インターネットバンキング(IB)の進化と経営への活用についての第2弾。
IBは、銀行の持つ口座情報や取引データ、振込・振替支持機能などへのアクセスを開放する、いわゆる「オープンAPI」を進め、入出金データの照合・消込迅速化、リアルタイムでの残高把握や振込指示などが可能となり、連携したシステムは数多く開発されている。
今回は、これらの機能を活用して営業力の強化につなげている事例について、その活用方法や効果について見ていきたい。
サブスク契約も拡充して販路拡大
ネットワークセキュリティーサービスを展開するA社は、販売代理店を経由した製品販売が中心となっていたが、近年のクラウドサービスやサブスク人気に伴い、サブスクサービスを商品ラインナップに加えて直接契約での販売を始めようと考えた。

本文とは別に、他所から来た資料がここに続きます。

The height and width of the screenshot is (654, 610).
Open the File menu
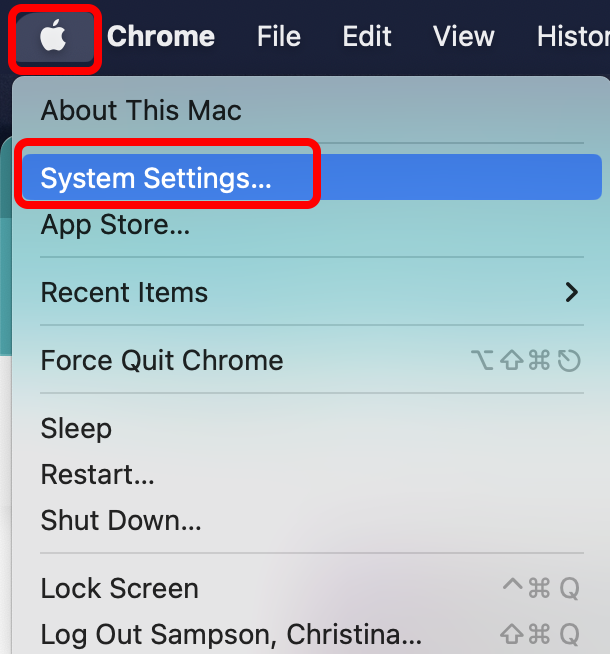279,36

しかし、従来は年間保守費用等に関する販売代理店20~30社程度の入金消込・債権管理で済んでいたものが、サブスクサービスでの直接契約を拡大するとなると入金消込だけで数百件に増加する。また、ひとくちにサブスク契約と言っても、毎月払い込む先もあれば半年、1年分をまとめて払い込む先とバラバラで、前受金管理を含めた債権管理がネックとなっていた。

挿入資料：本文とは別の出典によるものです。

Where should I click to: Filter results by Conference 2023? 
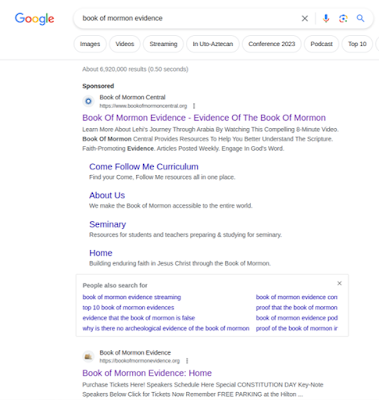tap(272, 44)
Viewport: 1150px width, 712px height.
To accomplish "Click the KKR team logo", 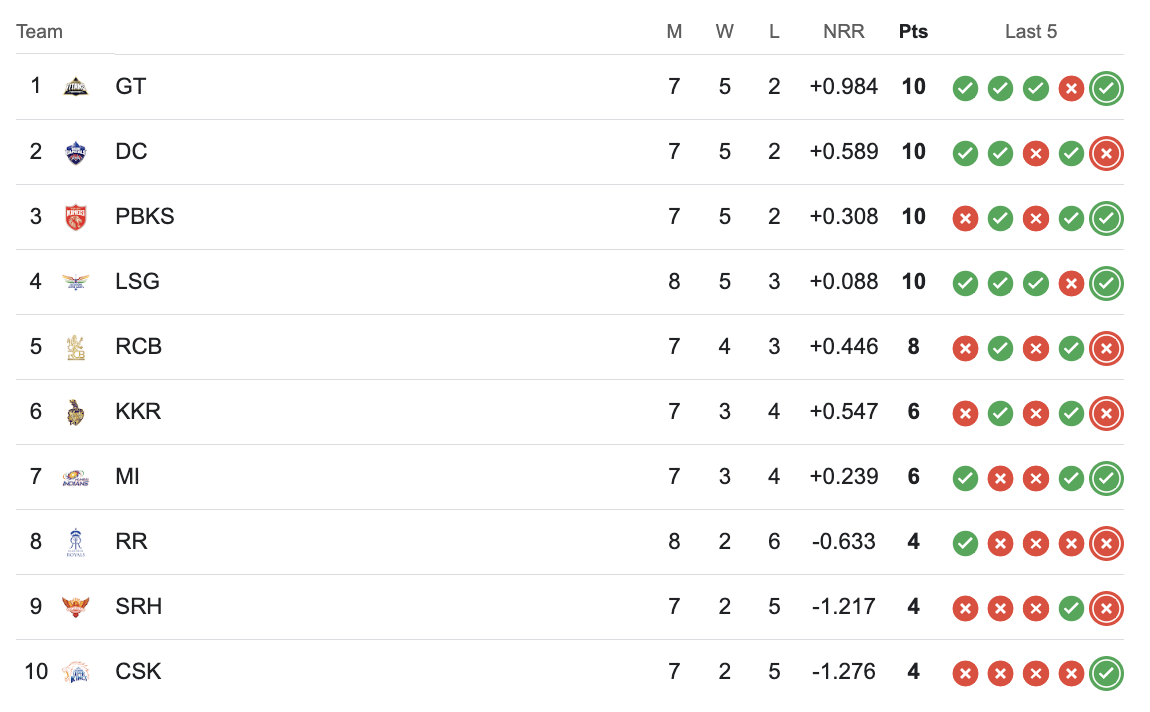I will 76,412.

これに対して、IBのオープンAPIを活用した自動消込・債権管理機能を持つシステムを紹介されて導入。人手を増やさずに煩雑な事務を自動化し、販路拡大に結びつけている。
回収状況の見える化により債権管理を強化
入金データの消込迅速化を債権管理強化につなげている企業も多い。
作業服などを製造販売するB社は、月間入金件数が 1,500件程あり、消込作業には2人がかりで毎月50時間以上も掛かっていた。そうなると回収状況の営業への還元は遅れ、営業が未回収先に対して督促を行うのは1週間後以上先となってしまっていた。営業担当者の債権回収に対する意識も上らず、結果として回収サイトの長期化や未回収先の増加が見られた。

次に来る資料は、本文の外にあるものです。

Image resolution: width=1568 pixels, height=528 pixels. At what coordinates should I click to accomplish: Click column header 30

このような状況に危機感を持った経営者は、自動消込・債権管理システムを導入して消込迅速化を図り、営業への回収状況の早期見える化を進めた。営業担当者に対するキャッシュフロー経営における回収業務の重要性も説き、督促の迅速化と共に債権管理に対する意識も高めている。結果として消込作業は10時間以下に短縮され、債権回収の精度は高まっている。
リアルタイムでの入金確認によるサービス提供
ネット上でデジタルアプリを提供するC社は、入金確認から顧客にサービス提供するアイドリングタイムの短縮が課題であった。
この課題解決に活用したのは、※バーチャル口座による入金確認サービス。バーチャル口座への入金はリアルタイムで確認できるために入金後直ぐにサービス提供が可能となった。これにより顧客満足向上に効果を発揮している。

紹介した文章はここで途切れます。